# EXERCISE PROMPT
Report all lines from the entries below in which "Vision" appears.

Records from a data source
════════════════
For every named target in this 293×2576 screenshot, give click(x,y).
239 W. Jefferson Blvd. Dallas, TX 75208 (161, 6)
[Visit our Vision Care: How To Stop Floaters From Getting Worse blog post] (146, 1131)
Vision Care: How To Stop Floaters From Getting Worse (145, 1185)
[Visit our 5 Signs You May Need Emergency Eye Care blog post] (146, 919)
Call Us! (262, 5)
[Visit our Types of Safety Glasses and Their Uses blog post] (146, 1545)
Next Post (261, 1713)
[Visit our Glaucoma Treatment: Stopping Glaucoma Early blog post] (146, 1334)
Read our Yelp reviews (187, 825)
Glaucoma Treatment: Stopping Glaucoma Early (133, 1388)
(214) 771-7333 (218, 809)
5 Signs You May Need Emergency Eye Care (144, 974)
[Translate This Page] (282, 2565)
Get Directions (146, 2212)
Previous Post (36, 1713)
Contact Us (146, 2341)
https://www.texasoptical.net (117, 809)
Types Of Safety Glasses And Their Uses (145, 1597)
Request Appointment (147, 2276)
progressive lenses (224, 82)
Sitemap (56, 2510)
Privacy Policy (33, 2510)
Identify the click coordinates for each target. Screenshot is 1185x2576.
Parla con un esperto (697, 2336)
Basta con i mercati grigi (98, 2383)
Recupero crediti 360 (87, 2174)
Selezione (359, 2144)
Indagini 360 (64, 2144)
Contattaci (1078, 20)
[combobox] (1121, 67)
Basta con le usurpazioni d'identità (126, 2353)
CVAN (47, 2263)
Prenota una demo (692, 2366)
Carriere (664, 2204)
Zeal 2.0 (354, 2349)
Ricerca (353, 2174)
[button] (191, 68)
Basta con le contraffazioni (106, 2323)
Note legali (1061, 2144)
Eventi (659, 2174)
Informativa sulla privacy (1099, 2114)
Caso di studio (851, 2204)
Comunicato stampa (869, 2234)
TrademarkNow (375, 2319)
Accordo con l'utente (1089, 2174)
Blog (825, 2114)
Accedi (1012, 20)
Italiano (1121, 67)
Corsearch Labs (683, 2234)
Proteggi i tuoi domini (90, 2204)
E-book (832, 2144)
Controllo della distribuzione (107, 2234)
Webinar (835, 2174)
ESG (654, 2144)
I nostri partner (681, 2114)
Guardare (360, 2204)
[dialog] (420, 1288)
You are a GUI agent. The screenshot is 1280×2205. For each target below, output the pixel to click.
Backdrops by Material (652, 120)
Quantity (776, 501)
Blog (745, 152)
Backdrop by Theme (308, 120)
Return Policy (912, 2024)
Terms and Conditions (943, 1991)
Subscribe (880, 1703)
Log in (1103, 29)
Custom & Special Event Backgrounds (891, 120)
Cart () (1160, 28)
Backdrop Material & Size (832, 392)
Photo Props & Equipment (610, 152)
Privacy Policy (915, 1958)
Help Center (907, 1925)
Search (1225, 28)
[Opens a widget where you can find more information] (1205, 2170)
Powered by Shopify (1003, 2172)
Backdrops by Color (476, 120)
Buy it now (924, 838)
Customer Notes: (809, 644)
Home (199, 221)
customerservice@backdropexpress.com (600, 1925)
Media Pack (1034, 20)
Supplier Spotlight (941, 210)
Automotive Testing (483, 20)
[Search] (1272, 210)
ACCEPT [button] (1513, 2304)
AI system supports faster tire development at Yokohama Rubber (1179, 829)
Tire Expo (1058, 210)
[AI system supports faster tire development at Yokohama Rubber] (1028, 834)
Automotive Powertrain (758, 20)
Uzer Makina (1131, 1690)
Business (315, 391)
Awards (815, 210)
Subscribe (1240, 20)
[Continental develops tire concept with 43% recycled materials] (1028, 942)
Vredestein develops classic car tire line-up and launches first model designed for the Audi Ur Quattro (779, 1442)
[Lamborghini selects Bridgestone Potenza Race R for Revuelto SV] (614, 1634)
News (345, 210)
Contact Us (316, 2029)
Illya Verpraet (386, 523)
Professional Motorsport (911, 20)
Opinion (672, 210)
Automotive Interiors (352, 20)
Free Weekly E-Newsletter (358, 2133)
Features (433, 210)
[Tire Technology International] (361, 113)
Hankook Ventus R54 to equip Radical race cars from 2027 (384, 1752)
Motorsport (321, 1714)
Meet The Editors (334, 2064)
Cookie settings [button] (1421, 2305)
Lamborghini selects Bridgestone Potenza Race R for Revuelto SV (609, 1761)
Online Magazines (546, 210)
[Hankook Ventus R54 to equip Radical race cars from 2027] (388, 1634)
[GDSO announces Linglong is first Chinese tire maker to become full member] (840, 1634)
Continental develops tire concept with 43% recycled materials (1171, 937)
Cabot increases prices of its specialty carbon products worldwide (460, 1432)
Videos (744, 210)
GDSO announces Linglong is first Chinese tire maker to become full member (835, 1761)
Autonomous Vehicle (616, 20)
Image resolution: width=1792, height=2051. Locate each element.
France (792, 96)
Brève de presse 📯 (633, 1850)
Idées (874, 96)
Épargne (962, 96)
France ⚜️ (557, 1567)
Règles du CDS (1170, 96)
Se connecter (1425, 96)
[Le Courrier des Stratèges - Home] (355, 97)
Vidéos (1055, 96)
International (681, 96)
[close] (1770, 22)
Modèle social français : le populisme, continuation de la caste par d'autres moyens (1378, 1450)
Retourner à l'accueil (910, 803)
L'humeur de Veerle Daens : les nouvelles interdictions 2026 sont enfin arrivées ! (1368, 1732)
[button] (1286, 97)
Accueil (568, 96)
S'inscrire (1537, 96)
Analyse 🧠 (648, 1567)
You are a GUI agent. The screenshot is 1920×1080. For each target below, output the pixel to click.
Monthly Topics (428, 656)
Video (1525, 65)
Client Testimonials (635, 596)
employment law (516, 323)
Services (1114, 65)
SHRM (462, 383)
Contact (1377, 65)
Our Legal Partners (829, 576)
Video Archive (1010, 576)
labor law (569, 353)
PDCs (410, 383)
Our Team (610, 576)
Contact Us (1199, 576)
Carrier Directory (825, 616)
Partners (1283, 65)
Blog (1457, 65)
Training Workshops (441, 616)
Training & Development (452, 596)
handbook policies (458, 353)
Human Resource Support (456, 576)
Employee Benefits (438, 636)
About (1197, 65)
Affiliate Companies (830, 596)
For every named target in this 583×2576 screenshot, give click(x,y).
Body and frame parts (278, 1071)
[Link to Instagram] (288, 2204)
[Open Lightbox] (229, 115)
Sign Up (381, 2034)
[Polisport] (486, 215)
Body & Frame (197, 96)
════════════════
# WRITTEN REPLY
[Visit our Vision Care: How To Stop Floaters From Getting Worse blog post] (146, 1131)
Vision Care: How To Stop Floaters From Getting Worse (145, 1185)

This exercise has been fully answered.